En 2013, Nicolas Barral se voit proposer de reprendre les adaptations en BD, à partir de l'univers graphique mis en place par Jacques Tardi, des Nouveaux Mystères de Paris de Léo Malet. Il succède ainsi à Emmanuel Moynot qui fut le premier à reprendre une série qui doit autant à Léo Malet, le créateur du personnage de Burma, qu'à Tardi qui en fixa les traits et su aussi développer d'autres histoires (Une gueule de bois en plomb paru en 1990 et Du rififi à Ménilmontant paru en 2024).
Dans un interview Nicolas Barral revient sur le choix qu'il fit de mettre en scène et en dessins Boulevard... ossements, la 11e enquète menée par Burma.
« Tardi m’avait donné envie de découvrir les romans de Malet.

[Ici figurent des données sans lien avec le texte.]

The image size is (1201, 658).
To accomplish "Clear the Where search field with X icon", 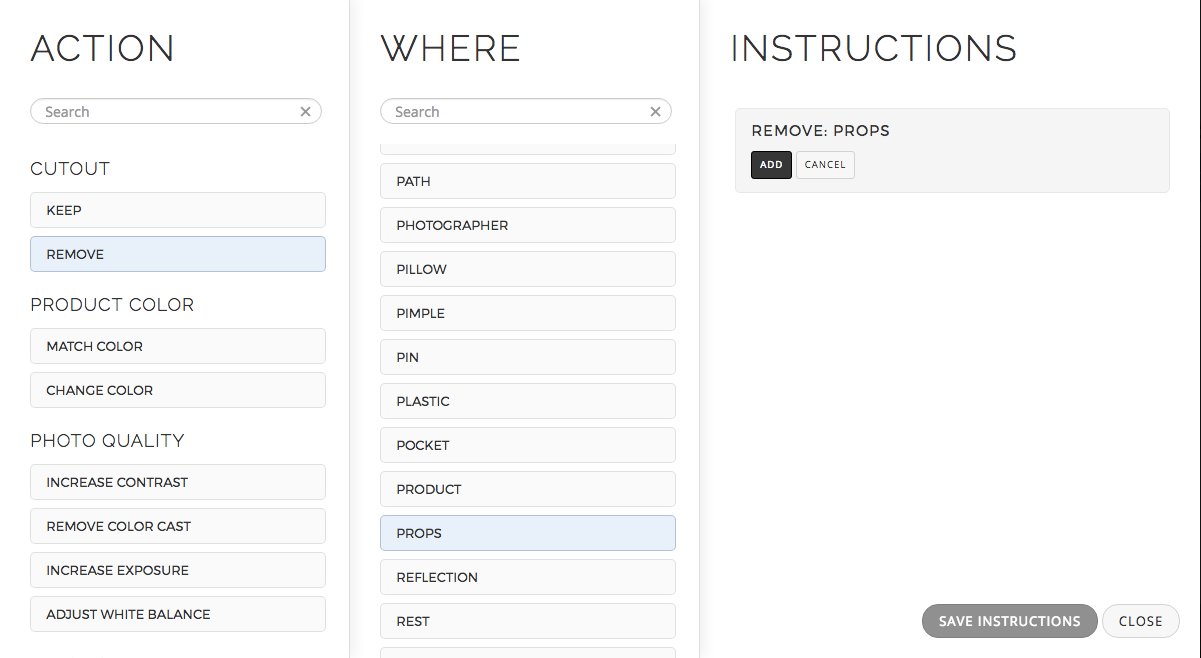I will point(656,112).
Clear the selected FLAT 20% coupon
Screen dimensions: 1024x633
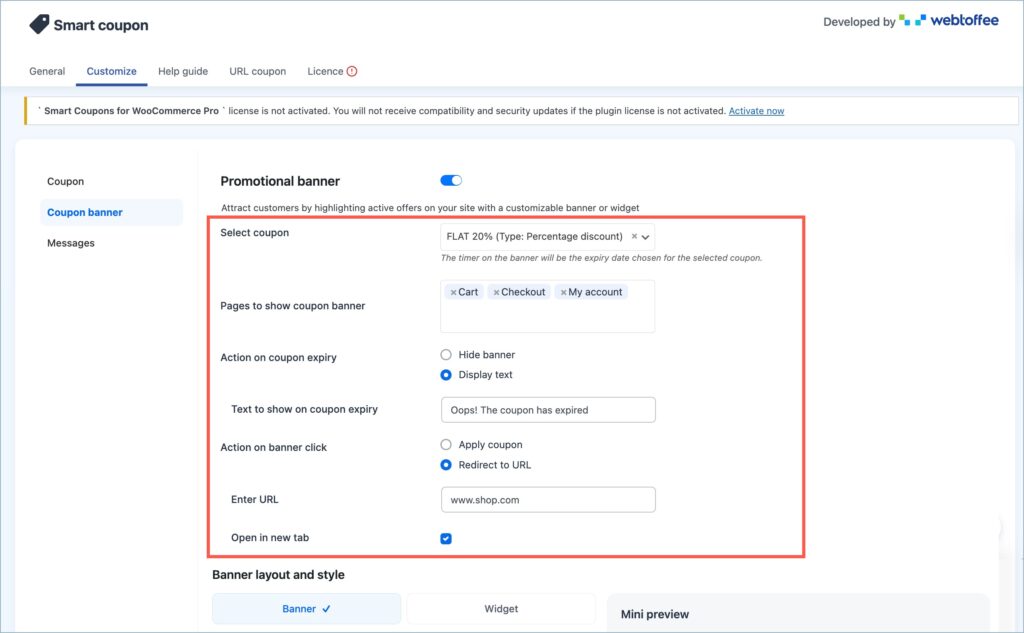pos(634,236)
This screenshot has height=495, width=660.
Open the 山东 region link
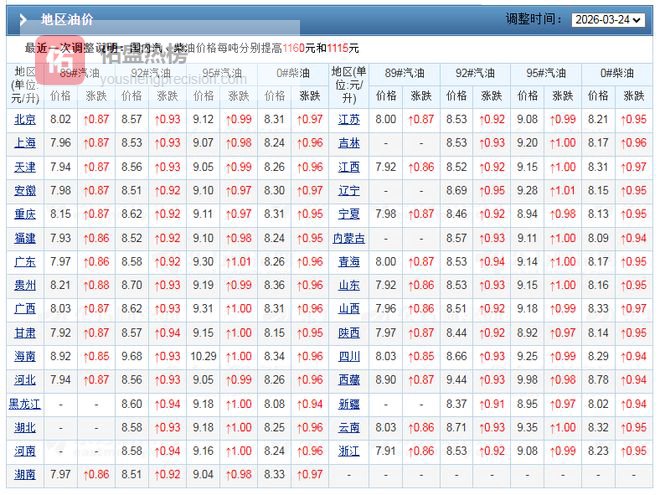click(348, 285)
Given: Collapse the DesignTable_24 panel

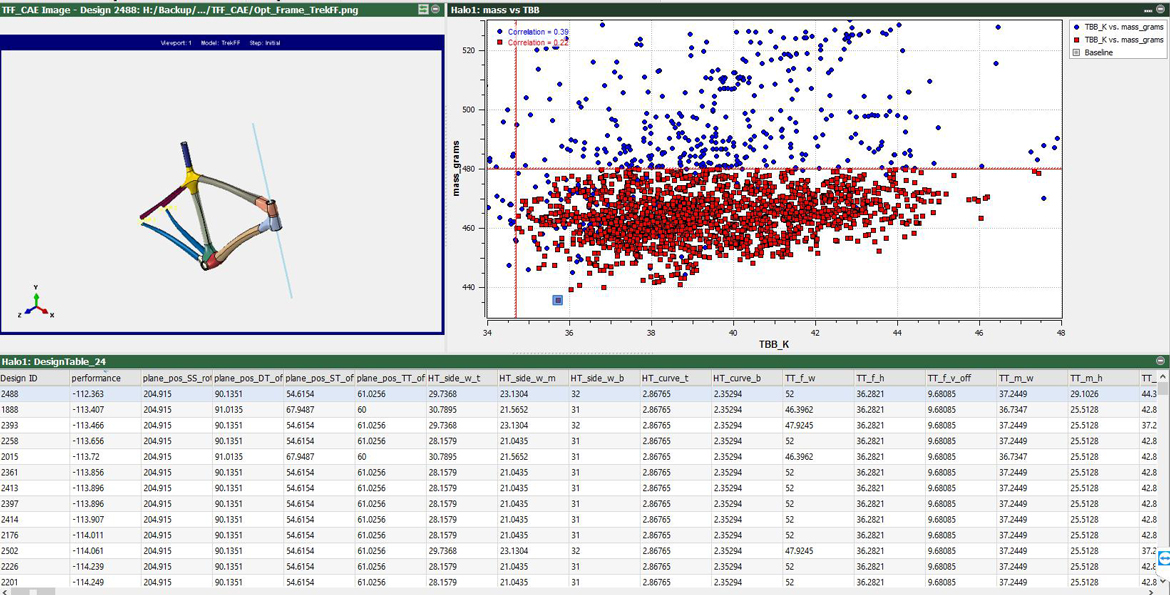Looking at the screenshot, I should coord(1160,361).
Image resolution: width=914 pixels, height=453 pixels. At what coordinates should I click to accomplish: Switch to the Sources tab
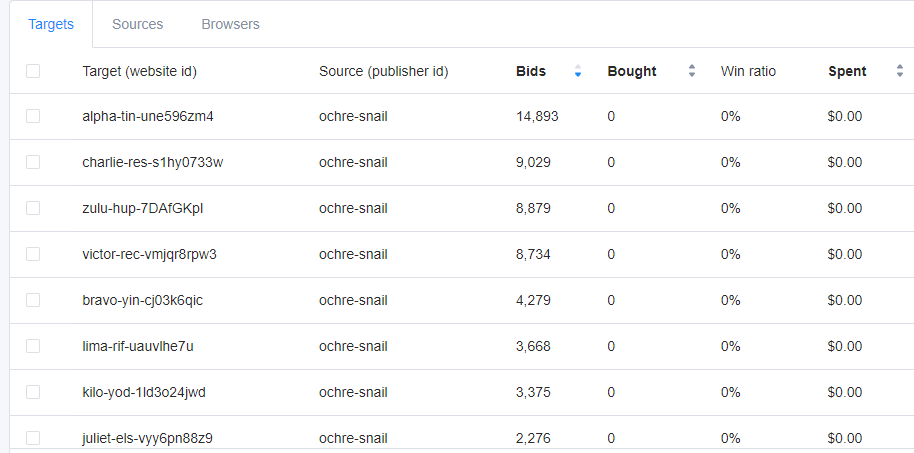pos(138,24)
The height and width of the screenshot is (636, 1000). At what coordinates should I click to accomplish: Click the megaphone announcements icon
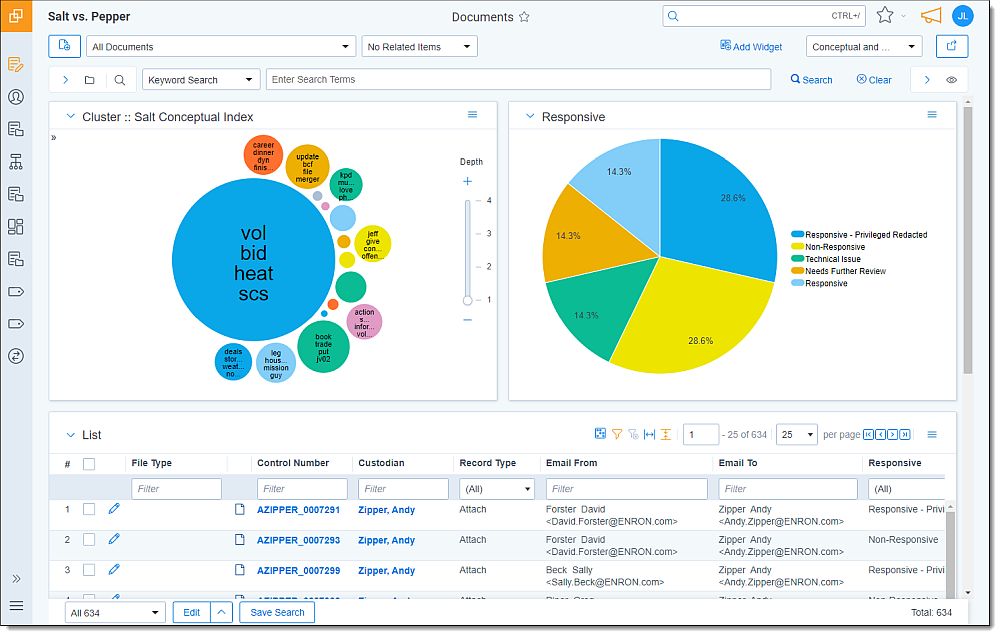[x=931, y=16]
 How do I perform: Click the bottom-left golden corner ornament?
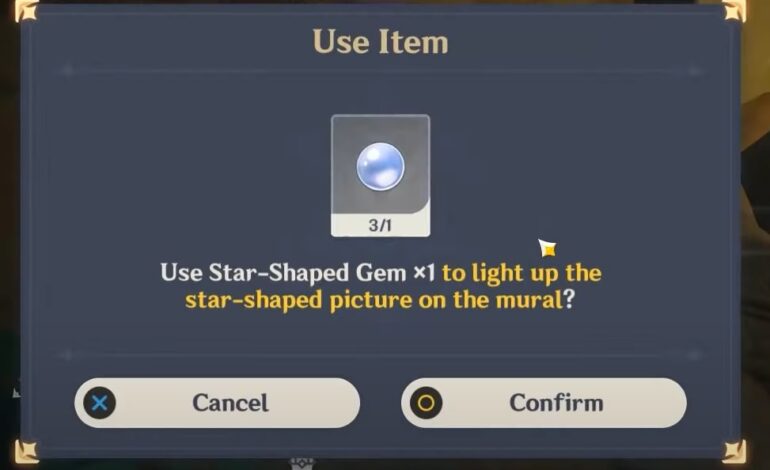pos(26,452)
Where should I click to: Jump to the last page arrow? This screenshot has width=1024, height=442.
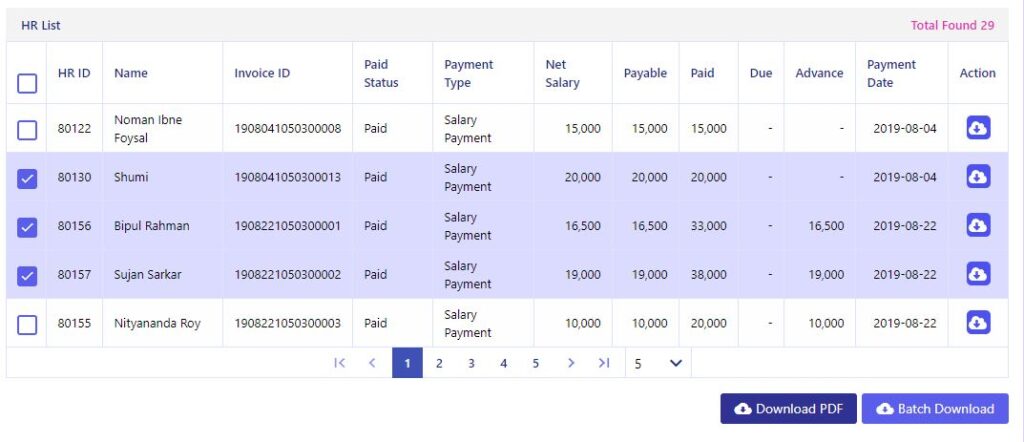click(x=604, y=363)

Je connaissais Les Nouveaux Mystères de Paris que j’ai relus pour l’occasion. Boulevard… Ossements s’est imposé naturellement en raison de sa scène d’introduction plutôt comique et mouvementée, et de ses dialogues savoureux. Comme j’ai pas mal pratiqué l’humour ces derniers temps, la transition me paraissait plus facile..»
Nicolas Barral raconte « Nestor Burma, Boulevard… Ossements »
Nicolas Barral (dessins), d'après l'univers graphique de Jacques Tardi
Nestor Burma, Boulevard...Ossements, prépublication dans L'Etrangleur n°1, 13 mars 2013© CastermanCe qui est assez intéressant dans l'adaptation du début de Boulevard… ossements que propose Barral, c'est la présence du champagne qui était absente, ou du moins incertaine, dans le texte de Léo Malet. En effet, si Nestor et Hélène fêtent bien leur gain à la loterie, un verre à la main, du moins « à portée de la main.», rien n'indique qu'il s'agit de champagne.
C'est donc une lecture authentiquement effervescente de la première séquence du roman que propose ici Nicolas Barral !
Léo Malet
Boulevard… ossements
Les Nouveaux Mystères de Paris
(IXe arrondissement)
Par la fenêtre ouverte sur l’animation de la rue des Petits-Champs, des effluves printaniers pénètrent dans les locaux de l’Agence Fiat Lux, recherches en tout genre, missions de confiance et Nestor Burma, directeur.
Une brise légère agite, au balcon de la maison d’en face, au-dessus du bar-tabac, les deux drapeaux (un français et un britannique), qu’un citoyen conscient et organisé, respectueux des usages, admirateur de la Queen, et tout et tout, n’a pas jugé utile de décrocher, malgré le départ, qui remonte à plusieurs jours, de Sa Gracieuse Majesté.
La pipe au bec et un verre à portée de la main, je discute le coup avec Hélène, ma secrétaire, fêtant un autre joyeux événement. La dernière édition du Crépuscule vient de nous apprendre que le billet de la Loterie nationale que nous avons acheté en participation vient de sortir au tirage. Nous avons deux briques à nous partager.
Soudain, le bourdon de la porte palière retentit, interrompant notre conversation et indiquant que quelqu’un vient d’entrer dans le vestibule-salle d’attente. Hélène soupire et fait la moue. Je dis :
— Si vous tenez encore sur vos jambes, chérie, allez donc voir.
Elle resoupire, se lève, s’arrange un peu les cheveux, en les tapotant d’un geste gracieux, et va voir. Au bout d’un moment, elle revient, referme sur elle le panneau capitonné, s’immobilise contre, grimace et lève les yeux au ciel :
— Et voilà, dit-elle.
— Voilà quoi ?
— C’est toujours pareil. Lorsqu’on attend les clients, on ne voit pas la queue d’un, mais lorqu’on pourrait s’en passer…
— C’est un client ?
— Oui.
— Allure générale ?
— Neutre.
— Son nom ?
— Pas dit.
— Généralement, vous vous en informez.
— Généralement, peut-être. Mais aujourd’hui, c’est particulier.
— Ça va. Que veut-il ?
— Vous voir. Les gens sont curieux, ces temps-ci.
— Oui, c’est la visite royale qui déteint…
Je vide les cendres de ma bouffarde dans le cendrier :
— Me voir ! C’est tout ce qu’il a dit ?
— C’est tout.
— Eh bien…
Je fais disparaître pipe et boisson, je rajuste ma cravate :
— Je ne suis pas contrariant et ce n’est pas parce que nous avons gagné à la Loterie que je vais envoyer balader les clients.